▶

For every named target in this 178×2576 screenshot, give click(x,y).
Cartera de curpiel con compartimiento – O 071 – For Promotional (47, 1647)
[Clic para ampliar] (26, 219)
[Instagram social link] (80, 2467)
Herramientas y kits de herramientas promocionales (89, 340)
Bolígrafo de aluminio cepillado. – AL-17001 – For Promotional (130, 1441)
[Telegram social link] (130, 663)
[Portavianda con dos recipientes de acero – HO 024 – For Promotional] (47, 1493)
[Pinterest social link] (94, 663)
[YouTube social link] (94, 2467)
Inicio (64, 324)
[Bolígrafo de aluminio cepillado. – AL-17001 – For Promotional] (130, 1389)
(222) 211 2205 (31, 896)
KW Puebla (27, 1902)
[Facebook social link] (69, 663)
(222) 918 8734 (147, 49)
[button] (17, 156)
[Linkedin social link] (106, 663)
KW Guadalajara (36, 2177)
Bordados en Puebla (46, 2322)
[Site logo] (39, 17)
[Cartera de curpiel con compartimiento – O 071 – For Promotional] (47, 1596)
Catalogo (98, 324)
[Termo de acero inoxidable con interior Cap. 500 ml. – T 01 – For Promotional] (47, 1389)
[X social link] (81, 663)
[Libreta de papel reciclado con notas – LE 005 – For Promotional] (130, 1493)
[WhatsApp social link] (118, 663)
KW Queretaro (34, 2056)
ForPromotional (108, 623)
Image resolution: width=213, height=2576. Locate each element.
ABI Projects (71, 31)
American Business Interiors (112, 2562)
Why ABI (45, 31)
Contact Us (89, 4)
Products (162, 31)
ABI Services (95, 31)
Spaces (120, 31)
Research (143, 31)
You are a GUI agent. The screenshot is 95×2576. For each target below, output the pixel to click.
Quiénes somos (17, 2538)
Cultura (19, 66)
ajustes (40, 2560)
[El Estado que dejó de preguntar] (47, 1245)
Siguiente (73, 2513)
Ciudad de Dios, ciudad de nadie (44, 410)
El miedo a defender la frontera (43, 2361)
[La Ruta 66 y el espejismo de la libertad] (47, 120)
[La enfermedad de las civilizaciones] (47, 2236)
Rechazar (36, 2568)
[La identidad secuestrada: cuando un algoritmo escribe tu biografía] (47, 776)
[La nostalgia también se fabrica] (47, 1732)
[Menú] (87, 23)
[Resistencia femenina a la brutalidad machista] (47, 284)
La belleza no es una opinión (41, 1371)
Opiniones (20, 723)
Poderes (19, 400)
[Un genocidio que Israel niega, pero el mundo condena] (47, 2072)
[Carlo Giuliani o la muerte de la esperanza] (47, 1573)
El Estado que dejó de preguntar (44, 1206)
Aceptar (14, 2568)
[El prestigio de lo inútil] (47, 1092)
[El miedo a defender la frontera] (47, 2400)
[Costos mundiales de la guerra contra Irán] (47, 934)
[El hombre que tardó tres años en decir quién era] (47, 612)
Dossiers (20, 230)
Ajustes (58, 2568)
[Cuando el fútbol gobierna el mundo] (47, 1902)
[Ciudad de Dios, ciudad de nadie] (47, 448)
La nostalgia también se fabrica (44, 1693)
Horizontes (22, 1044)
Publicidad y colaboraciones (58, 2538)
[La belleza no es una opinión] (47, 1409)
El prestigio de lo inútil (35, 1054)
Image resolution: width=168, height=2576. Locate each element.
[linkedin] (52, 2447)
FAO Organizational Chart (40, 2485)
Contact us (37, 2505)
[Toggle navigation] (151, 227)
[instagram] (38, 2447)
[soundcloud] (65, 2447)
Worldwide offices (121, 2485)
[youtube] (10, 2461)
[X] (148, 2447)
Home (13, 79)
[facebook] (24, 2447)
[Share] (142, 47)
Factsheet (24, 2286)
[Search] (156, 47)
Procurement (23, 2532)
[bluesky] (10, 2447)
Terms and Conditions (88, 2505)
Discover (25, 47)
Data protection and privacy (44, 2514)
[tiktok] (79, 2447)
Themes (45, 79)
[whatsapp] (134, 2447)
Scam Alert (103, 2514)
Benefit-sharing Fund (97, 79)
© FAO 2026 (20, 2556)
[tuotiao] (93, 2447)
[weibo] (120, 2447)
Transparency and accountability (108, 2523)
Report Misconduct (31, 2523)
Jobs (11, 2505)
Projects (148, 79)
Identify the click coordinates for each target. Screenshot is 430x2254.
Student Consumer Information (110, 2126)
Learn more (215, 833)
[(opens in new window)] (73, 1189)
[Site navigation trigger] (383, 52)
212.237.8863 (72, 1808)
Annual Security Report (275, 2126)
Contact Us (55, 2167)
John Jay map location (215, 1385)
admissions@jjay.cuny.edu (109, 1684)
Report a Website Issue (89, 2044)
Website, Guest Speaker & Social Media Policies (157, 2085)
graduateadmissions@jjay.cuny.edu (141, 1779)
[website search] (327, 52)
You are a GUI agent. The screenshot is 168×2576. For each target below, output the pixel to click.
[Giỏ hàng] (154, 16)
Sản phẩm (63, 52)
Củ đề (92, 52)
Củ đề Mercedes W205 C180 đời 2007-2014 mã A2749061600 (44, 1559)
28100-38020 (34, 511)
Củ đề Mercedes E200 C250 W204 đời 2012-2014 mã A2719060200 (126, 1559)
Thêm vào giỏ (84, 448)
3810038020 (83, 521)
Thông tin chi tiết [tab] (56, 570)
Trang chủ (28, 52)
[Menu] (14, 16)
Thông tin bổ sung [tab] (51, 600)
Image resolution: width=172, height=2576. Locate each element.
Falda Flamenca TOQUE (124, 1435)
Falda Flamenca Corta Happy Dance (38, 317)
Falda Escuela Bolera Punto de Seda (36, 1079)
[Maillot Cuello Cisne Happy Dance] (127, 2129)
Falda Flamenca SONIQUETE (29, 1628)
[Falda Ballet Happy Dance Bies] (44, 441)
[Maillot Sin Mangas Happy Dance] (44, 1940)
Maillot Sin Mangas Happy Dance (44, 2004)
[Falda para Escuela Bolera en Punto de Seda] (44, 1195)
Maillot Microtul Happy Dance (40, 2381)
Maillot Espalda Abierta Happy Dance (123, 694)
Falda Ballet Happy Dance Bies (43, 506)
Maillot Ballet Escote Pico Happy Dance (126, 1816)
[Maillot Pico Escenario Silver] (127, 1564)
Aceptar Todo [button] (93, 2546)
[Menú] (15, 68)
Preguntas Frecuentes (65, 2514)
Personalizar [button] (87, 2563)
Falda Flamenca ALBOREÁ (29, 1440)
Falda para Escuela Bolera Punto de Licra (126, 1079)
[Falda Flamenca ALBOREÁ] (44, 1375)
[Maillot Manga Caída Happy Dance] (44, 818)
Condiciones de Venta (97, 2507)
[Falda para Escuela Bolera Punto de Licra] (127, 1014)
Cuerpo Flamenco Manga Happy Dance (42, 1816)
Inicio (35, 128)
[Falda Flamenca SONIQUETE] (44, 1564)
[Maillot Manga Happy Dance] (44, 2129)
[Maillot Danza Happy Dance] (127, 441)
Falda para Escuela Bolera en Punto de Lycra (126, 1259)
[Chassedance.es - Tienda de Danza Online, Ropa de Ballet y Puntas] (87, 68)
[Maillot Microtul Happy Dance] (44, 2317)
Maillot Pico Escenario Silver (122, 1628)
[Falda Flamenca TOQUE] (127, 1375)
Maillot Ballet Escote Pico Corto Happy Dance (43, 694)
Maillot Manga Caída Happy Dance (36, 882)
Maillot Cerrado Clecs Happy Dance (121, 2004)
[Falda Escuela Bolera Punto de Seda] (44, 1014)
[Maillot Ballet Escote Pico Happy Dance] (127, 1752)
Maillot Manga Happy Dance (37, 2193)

◀

■ What to work on
Write the entries out again verbatim, every one of them.

■ Solution to this exercise
For every named target in this 178×2576 screenshot, give click(x,y).
Cartera de curpiel con compartimiento – O 071 – For Promotional (47, 1647)
[Clic para ampliar] (26, 219)
[Instagram social link] (80, 2467)
Herramientas y kits de herramientas promocionales (89, 340)
Bolígrafo de aluminio cepillado. – AL-17001 – For Promotional (130, 1441)
[Telegram social link] (130, 663)
[Portavianda con dos recipientes de acero – HO 024 – For Promotional] (47, 1493)
[Pinterest social link] (94, 663)
[YouTube social link] (94, 2467)
Inicio (64, 324)
[Bolígrafo de aluminio cepillado. – AL-17001 – For Promotional] (130, 1389)
(222) 211 2205 (31, 896)
KW Puebla (27, 1902)
[Facebook social link] (69, 663)
(222) 918 8734 (147, 49)
[button] (17, 156)
[Linkedin social link] (106, 663)
KW Guadalajara (36, 2177)
Bordados en Puebla (46, 2322)
[Site logo] (39, 17)
[Cartera de curpiel con compartimiento – O 071 – For Promotional] (47, 1596)
Catalogo (98, 324)
[Termo de acero inoxidable con interior Cap. 500 ml. – T 01 – For Promotional] (47, 1389)
[X social link] (81, 663)
[Libreta de papel reciclado con notas – LE 005 – For Promotional] (130, 1493)
[WhatsApp social link] (118, 663)
KW Queretaro (34, 2056)
ForPromotional (108, 623)
Image resolution: width=213, height=2576. Locate each element.
ABI Projects (71, 31)
American Business Interiors (112, 2562)
Why ABI (45, 31)
Contact Us (89, 4)
Products (162, 31)
ABI Services (95, 31)
Spaces (120, 31)
Research (143, 31)
You are a GUI agent. The screenshot is 95×2576. For each target below, output the pixel to click.
Quiénes somos (17, 2538)
Cultura (19, 66)
ajustes (40, 2560)
[El Estado que dejó de preguntar] (47, 1245)
Siguiente (73, 2513)
Ciudad de Dios, ciudad de nadie (44, 410)
El miedo a defender la frontera (43, 2361)
[La Ruta 66 y el espejismo de la libertad] (47, 120)
[La enfermedad de las civilizaciones] (47, 2236)
Rechazar (36, 2568)
[La identidad secuestrada: cuando un algoritmo escribe tu biografía] (47, 776)
[La nostalgia también se fabrica] (47, 1732)
[Menú] (87, 23)
[Resistencia femenina a la brutalidad machista] (47, 284)
La belleza no es una opinión (41, 1371)
Opiniones (20, 723)
Poderes (19, 400)
[Un genocidio que Israel niega, pero el mundo condena] (47, 2072)
[Carlo Giuliani o la muerte de la esperanza] (47, 1573)
El Estado que dejó de preguntar (44, 1206)
Aceptar (14, 2568)
[El prestigio de lo inútil] (47, 1092)
[El miedo a defender la frontera] (47, 2400)
[Costos mundiales de la guerra contra Irán] (47, 934)
[El hombre que tardó tres años en decir quién era] (47, 612)
Dossiers (20, 230)
Ajustes (58, 2568)
[Cuando el fútbol gobierna el mundo] (47, 1902)
[Ciudad de Dios, ciudad de nadie] (47, 448)
La nostalgia también se fabrica (44, 1693)
Horizontes (22, 1044)
Publicidad y colaboraciones (58, 2538)
[La belleza no es una opinión] (47, 1409)
El prestigio de lo inútil (35, 1054)
Image resolution: width=168, height=2576. Locate each element.
[linkedin] (52, 2447)
FAO Organizational Chart (40, 2485)
Contact us (37, 2505)
[Toggle navigation] (151, 227)
[instagram] (38, 2447)
[soundcloud] (65, 2447)
Worldwide offices (121, 2485)
[youtube] (10, 2461)
[X] (148, 2447)
Home (13, 79)
[facebook] (24, 2447)
[Share] (142, 47)
Factsheet (24, 2286)
[Search] (156, 47)
Procurement (23, 2532)
[bluesky] (10, 2447)
Terms and Conditions (88, 2505)
Discover (25, 47)
Data protection and privacy (44, 2514)
[tiktok] (79, 2447)
Themes (45, 79)
[whatsapp] (134, 2447)
Scam Alert (103, 2514)
Benefit-sharing Fund (97, 79)
© FAO 2026 (20, 2556)
[tuotiao] (93, 2447)
[weibo] (120, 2447)
Transparency and accountability (108, 2523)
Report Misconduct (31, 2523)
Jobs (11, 2505)
Projects (148, 79)
Identify the click coordinates for each target. Screenshot is 430x2254.
Student Consumer Information (110, 2126)
Learn more (215, 833)
[(opens in new window)] (73, 1189)
[Site navigation trigger] (383, 52)
212.237.8863 (72, 1808)
Annual Security Report (275, 2126)
Contact Us (55, 2167)
John Jay map location (215, 1385)
admissions@jjay.cuny.edu (109, 1684)
Report a Website Issue (89, 2044)
Website, Guest Speaker & Social Media Policies (157, 2085)
graduateadmissions@jjay.cuny.edu (141, 1779)
[website search] (327, 52)
You are a GUI agent. The screenshot is 168×2576. For each target below, output the pixel to click.
[Giỏ hàng] (154, 16)
Sản phẩm (63, 52)
Củ đề (92, 52)
Củ đề Mercedes W205 C180 đời 2007-2014 mã A2749061600 (44, 1559)
28100-38020 (34, 511)
Củ đề Mercedes E200 C250 W204 đời 2012-2014 mã A2719060200 (126, 1559)
Thêm vào giỏ (84, 448)
3810038020 (83, 521)
Thông tin chi tiết [tab] (56, 570)
Trang chủ (28, 52)
[Menu] (14, 16)
Thông tin bổ sung [tab] (51, 600)
Image resolution: width=172, height=2576. Locate each element.
Falda Flamenca TOQUE (124, 1435)
Falda Flamenca Corta Happy Dance (38, 317)
Falda Escuela Bolera Punto de Seda (36, 1079)
[Maillot Cuello Cisne Happy Dance] (127, 2129)
Falda Flamenca SONIQUETE (29, 1628)
[Falda Ballet Happy Dance Bies] (44, 441)
[Maillot Sin Mangas Happy Dance] (44, 1940)
Maillot Sin Mangas Happy Dance (44, 2004)
[Falda para Escuela Bolera en Punto de Seda] (44, 1195)
Maillot Microtul Happy Dance (40, 2381)
Maillot Espalda Abierta Happy Dance (123, 694)
Falda Ballet Happy Dance Bies (43, 506)
Maillot Ballet Escote Pico Happy Dance (126, 1816)
[Maillot Pico Escenario Silver] (127, 1564)
Aceptar Todo [button] (93, 2546)
[Menú] (15, 68)
Preguntas Frecuentes (65, 2514)
Personalizar [button] (87, 2563)
Falda Flamenca ALBOREÁ (29, 1440)
Falda para Escuela Bolera Punto de Licra (126, 1079)
[Falda Flamenca ALBOREÁ] (44, 1375)
[Maillot Manga Caída Happy Dance] (44, 818)
Condiciones de Venta (97, 2507)
[Falda para Escuela Bolera Punto de Licra] (127, 1014)
Cuerpo Flamenco Manga Happy Dance (42, 1816)
Inicio (35, 128)
[Falda Flamenca SONIQUETE] (44, 1564)
[Maillot Manga Happy Dance] (44, 2129)
[Maillot Danza Happy Dance] (127, 441)
Falda para Escuela Bolera en Punto de Lycra (126, 1259)
[Chassedance.es - Tienda de Danza Online, Ropa de Ballet y Puntas] (87, 68)
[Maillot Microtul Happy Dance] (44, 2317)
Maillot Pico Escenario Silver (122, 1628)
[Falda Flamenca TOQUE] (127, 1375)
Maillot Ballet Escote Pico Corto Happy Dance (43, 694)
Maillot Manga Caída Happy Dance (36, 882)
Maillot Cerrado Clecs Happy Dance (121, 2004)
[Falda Escuela Bolera Punto de Seda] (44, 1014)
[Maillot Ballet Escote Pico Happy Dance] (127, 1752)
Maillot Manga Happy Dance (37, 2193)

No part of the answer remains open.